Joshua Sparrow as co-editor contributed a chapter which provides a central perspective on Brazelton’s emphasis on forming relationships and collaborative consultation. These ideas have grown through the evolution of the Touchpoints program; evidenced in a chapter by Jayne Singer and John Hornstein on the Touchpoints approach to early childhood care. Separate chapters indicate Brazelton’s influence on infant mental health training in early intervention and early head start (the late Libby Zimmerman); innovations in behavioral/developmental pediatric fellowship training (Constance Keefer); child life (Myra Fox); early child care and education (Francine Jacobs, Mallary Swartz, Jessica Dym Bartlett & M. Ann Easterbooks); and a thoughtful chapter by Daniel Pederson and Jack Shonkoff on translating the science of early child development into policy and practice. The book concludes with a chapter by Sara Lawrence-Lightfoot called Respect and Healing.
(e.) The conduct of research in applied development, early intervention and evaluation of infant mental health programs. Combining an emphasis on the importance of individual differences with one on complex interactions between the infant and environment has placed a demand for new methods and new models of development. Barry Lester’s opening chapter and several others in the book detail how researchers have worked to translate Brazelton’s contributions into sound research protocols.
To sum up the connection between the new book and infant mental health training and practice, I can but quote WAIMH’s own High Fitzgerald in his tribute on the back cover of the book: “Those who want to bask in and relive the exciting engagement with infants and families throughout the second half of the 20th century can do so in these chapters.
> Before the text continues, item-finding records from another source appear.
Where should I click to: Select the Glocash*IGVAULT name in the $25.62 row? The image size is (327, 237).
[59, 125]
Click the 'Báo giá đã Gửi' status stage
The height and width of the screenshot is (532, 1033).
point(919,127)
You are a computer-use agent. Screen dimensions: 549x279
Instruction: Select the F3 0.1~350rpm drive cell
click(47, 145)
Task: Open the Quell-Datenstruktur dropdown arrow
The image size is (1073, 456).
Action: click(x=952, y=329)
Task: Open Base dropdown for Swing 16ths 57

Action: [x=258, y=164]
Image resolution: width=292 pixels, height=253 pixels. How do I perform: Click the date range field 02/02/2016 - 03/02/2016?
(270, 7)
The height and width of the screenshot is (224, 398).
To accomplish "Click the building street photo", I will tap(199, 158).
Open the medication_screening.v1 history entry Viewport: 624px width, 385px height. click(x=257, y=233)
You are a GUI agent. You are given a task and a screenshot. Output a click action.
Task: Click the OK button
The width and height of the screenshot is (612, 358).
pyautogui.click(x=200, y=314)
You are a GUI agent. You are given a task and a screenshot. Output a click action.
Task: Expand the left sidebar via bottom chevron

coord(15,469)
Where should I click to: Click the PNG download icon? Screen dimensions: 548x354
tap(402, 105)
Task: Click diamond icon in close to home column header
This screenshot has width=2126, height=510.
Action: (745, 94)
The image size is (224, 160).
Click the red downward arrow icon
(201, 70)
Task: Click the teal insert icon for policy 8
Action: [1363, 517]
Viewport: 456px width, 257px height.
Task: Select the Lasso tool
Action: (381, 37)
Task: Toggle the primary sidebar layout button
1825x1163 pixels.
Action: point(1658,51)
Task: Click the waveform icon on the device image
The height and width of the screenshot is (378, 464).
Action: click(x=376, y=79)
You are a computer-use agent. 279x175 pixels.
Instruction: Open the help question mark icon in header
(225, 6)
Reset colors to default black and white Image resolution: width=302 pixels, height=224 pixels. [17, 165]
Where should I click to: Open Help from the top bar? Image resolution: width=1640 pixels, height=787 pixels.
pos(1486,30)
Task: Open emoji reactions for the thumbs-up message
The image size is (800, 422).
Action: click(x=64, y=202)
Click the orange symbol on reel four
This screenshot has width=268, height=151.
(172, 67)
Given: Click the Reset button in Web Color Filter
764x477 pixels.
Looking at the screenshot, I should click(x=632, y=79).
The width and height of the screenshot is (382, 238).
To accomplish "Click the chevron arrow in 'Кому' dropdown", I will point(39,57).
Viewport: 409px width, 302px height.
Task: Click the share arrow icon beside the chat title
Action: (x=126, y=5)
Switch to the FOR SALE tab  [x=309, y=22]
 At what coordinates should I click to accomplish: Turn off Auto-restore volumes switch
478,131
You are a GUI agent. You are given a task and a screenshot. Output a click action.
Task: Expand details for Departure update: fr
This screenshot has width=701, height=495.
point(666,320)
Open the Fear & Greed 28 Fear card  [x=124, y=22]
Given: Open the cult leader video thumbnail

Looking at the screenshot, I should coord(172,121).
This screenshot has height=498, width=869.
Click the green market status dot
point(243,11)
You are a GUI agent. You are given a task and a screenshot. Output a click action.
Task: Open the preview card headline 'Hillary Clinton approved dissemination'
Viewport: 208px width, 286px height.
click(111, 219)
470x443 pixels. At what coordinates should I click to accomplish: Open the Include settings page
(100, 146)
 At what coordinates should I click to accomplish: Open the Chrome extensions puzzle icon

Those who want to engage in the transformations required in the 21st century, read, imagine, and take action, know that Brazelton’s footsteps, though wide and encompassing, move quickly.”
The book is a valuable resource for training, for practice – and for reading and reflection. When I was preparing to write this review, I tended to read one chapter and then spend some time afterward reflecting on what I heard that was new; what confirmed my experience; what I disagreed with, and so on. Therefore, you could say I also recommended the book as a source of ‘daily’ reflection – and inspiration.
Post script. When I was a young Ph.D. at Dr. Brazelton’s Child Development Unit, at Children’s Hospital, Boston, I was astounded at his fellowship program. It was developed for clinicians from pediatrics and other disciplines, at the fellowship level, to study and experience what a colleague called ‘typical child development and parenting.” Brazelton, I think, was concerned that pediatric residents (and others in allied disciplines) had learned about diagnosing problems and treating known illnesses but this learning was not often balanced by learning about child development and the everyday concerns of parents. Early on, I asked: “Why would people at this stage of their career return for two years of sitting on the floor in day care centers; participating in the Early Childhood Service and learning to join with colleagues in many other disciplines in seeing and then, supporting children and their parents?” One simple answer was that Brazelton himself, and those around him; had created what one fellow called “A hotbed of child development.” The curriculum included how to learn from research and develop researchable questions in an applied context. All of the fellows have moved on to noteworthy careers as faculty, (often forming developmental/behavioral pediatric and applied child development training programs); researchers (in first rate applied research protocols); clinicians and policy advisors. In a similar light, this book is itself a “hotbed of child development and issues central to infant mental health practice.”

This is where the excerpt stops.